Sadly though Petsmart often doesn't hire people who really know much about pets at all. One of the most jarring things is whenever I see them sell goldfish with a bowl... The ONLY thing that can survive (not be happy, SURVIVE) in a bowl is a betta fish! I wonder how many goldfish they have killed through that... makes me sad, I love my fish and frogs as much as I love my birds.
That previous woman said that they cannot deny a sale even if they know the person isn't ready to take care of the animal... I really feel bad for the GCC's they get then! I wonder how many sweet GCC's were purchased because rich mommy got her son a birdie that he was definitely not ready for! So sad that they have to put money over good judgement...

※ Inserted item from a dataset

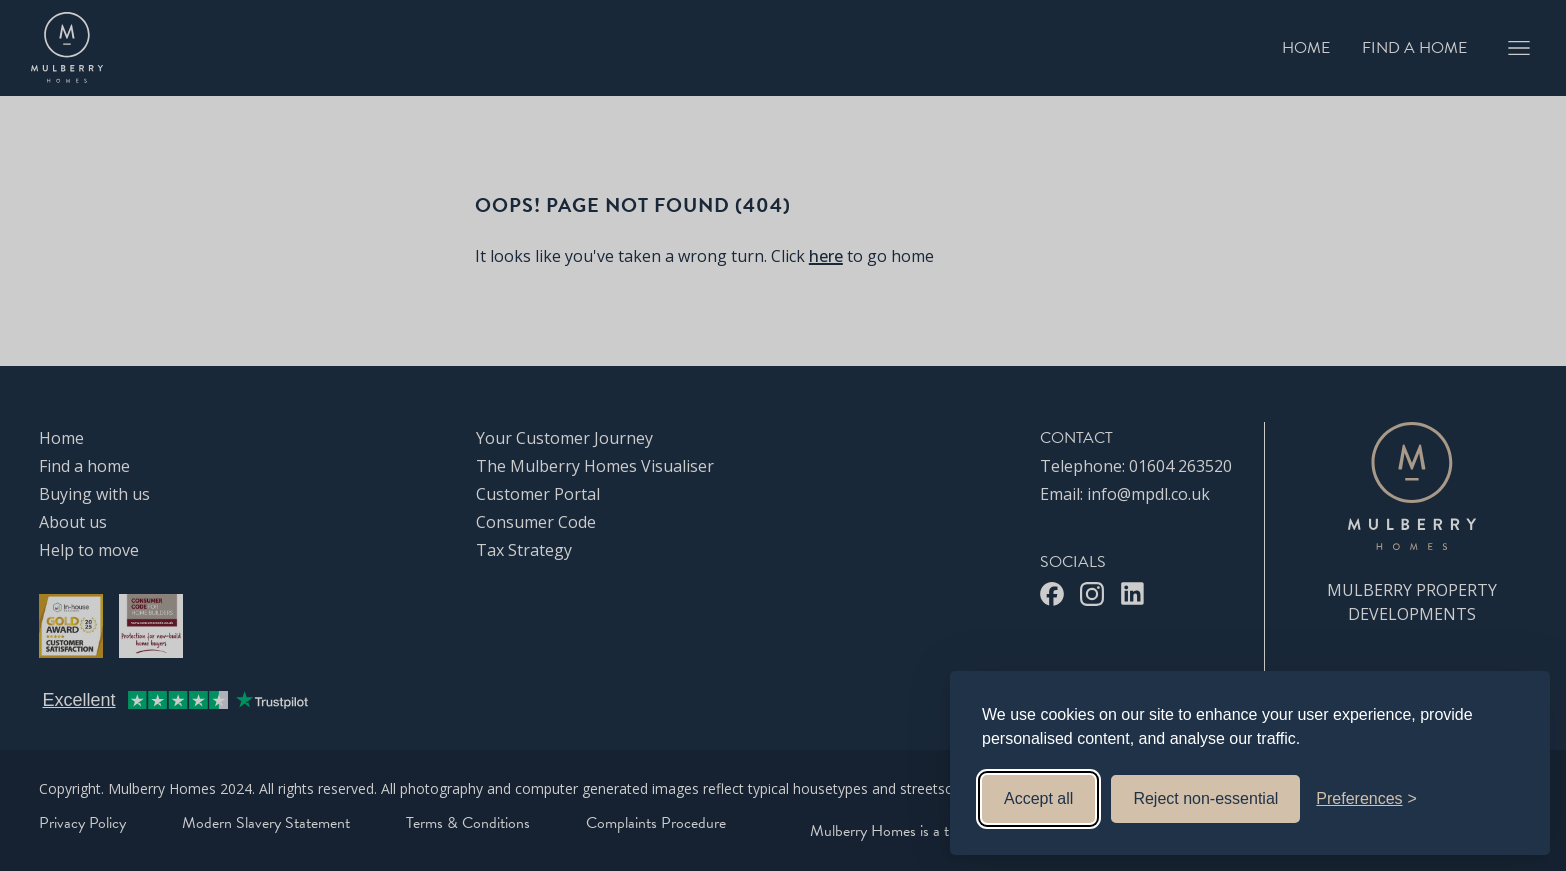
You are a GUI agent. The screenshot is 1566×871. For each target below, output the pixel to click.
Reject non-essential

Tell me about it! I think employees love animals and mean well, but they don't probably have enough applicants who are actually knowledgeable in the department the work in. When I got my fist pet, a leopard gecko, 19 years ago (yup, he's STILL alive, his "birthday" was on the 8th

) they said he should be put on sand as a substrate and never mentioned pertinent information about gut loading feeder insects or that he was NOCTURNAL (ya, here's some parents buying their KID a pet, and they sell us one who only comes out at night

). Anyways, about 2 months after I got him, he stopped eating, stopped pooping and his tail started getting really thin (a fat tail is a sign of good health in leopard geckos). Now my mom had been making sure I had been taking care of him EXACTLY to the "care sheet" instructions provided with him. When we took him to the vet, they did an x-ray and he was literally impacted from one end to the other with SAND. Apparently, they are NOT a sand dwelling lizard, and every time he ate a cricket, he also ate a little sand he was unable to excrete. For 6 weeks, he had to be given warm baths 2X a day and syringe fed mineral oil (no easy feat, my dad had to do that) with no guarantees he would survive to try and clear the impaction (and the vet bill wasn't cheap either, but my parents couldn't let my pet die because we were given bad care information). He did survive, but the vet (who wasn't a reptile specialist) consulted with an exotics vet who was reptile-specialized and essentially EVERYTHING we had been told was wrong. He's been cared for since then as-per a reptile-specialized vet, and besides being smaller than average due to stunted growth early on from the impaction, he's lived to upper reaches of his lifespan.
Many years later, when I rescued our fire belly new from being flushedt, I (stupidly) went up to petco to buy supplies and inquired about care ext.. Again, I was given totally inaccurate information I blindly followed until the newt "outlived" his "3-5 year lifespan" they had told me and I did more research:20: I will have this newt for the next 20-25 years:52:
I really wish big chain stores just sold supplies and not live animals, or only hosted adoption days sponsored by groups who actually know what their talking about with the animals they have who need good homes.